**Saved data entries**
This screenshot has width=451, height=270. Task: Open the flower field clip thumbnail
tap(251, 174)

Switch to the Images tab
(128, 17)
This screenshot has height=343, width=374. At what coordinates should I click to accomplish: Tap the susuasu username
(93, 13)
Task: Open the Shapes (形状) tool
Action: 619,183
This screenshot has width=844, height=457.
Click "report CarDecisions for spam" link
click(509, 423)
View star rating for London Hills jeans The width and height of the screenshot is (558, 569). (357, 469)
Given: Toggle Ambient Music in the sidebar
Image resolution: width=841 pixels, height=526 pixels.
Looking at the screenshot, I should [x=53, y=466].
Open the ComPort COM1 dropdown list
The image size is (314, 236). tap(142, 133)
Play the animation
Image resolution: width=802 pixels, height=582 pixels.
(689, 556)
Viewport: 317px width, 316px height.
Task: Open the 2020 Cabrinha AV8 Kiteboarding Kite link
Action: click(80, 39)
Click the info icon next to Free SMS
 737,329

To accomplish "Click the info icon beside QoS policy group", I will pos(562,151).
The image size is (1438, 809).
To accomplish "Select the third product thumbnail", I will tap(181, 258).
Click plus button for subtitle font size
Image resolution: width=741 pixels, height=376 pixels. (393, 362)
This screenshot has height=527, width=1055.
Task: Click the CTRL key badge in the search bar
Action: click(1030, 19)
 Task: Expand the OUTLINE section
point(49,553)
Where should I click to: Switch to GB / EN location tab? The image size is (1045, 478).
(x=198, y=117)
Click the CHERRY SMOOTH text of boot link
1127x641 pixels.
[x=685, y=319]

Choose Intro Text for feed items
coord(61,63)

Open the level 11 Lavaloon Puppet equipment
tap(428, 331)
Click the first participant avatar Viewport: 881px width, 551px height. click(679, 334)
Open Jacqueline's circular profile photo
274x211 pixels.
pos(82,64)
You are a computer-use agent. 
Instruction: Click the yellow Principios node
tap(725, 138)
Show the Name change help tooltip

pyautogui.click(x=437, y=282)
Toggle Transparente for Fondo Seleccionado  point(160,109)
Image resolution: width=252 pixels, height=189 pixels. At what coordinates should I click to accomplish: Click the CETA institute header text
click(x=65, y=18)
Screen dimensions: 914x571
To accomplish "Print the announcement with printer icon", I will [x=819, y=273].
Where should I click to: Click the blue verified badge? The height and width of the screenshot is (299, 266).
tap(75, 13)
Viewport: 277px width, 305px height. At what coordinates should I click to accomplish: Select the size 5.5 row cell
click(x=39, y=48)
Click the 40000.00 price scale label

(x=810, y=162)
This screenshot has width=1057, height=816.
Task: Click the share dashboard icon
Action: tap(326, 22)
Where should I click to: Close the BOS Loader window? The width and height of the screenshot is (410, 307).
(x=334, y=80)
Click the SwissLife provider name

**Exercise**
Which lines above hold the string "Toggle"? Copy each of them.

**Finished exercise**
Given: Toggle Ambient Music in the sidebar
Toggle Transparente for Fondo Seleccionado  point(160,109)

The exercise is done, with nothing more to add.